ACTION ITEM
For the entries that follow, retype exactly the lines from the one containing "Image resolution: width=1000" to the one containing "Image resolution: width=559", inclusive, and only those. Images stay out of the copy.

DATA EXCERPTS
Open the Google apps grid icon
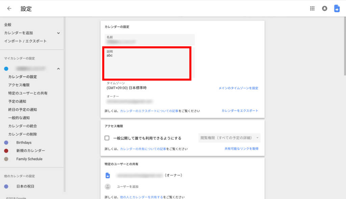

* * *

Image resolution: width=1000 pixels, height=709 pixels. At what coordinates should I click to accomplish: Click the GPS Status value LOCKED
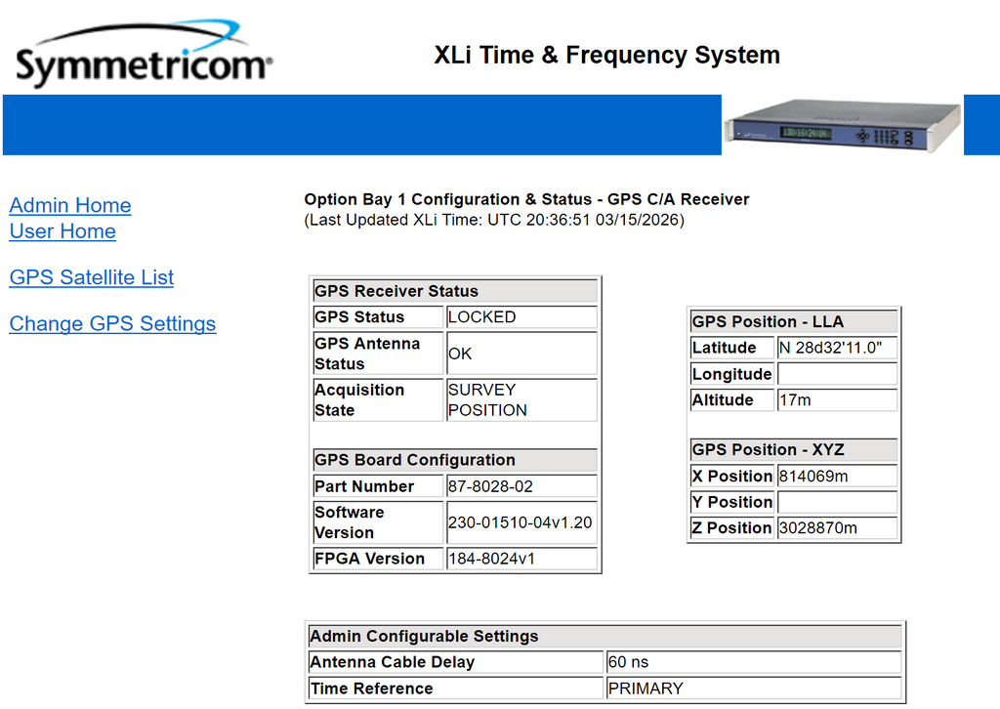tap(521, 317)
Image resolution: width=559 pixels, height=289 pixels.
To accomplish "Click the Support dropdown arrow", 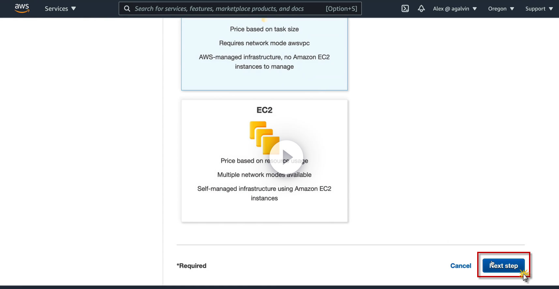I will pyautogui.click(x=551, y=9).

EXERCISE ANSWER
Image resolution: width=1000 pixels, height=709 pixels. At what coordinates should I click to accomplish: Click the GPS Status value LOCKED
tap(521, 317)
Image resolution: width=559 pixels, height=289 pixels.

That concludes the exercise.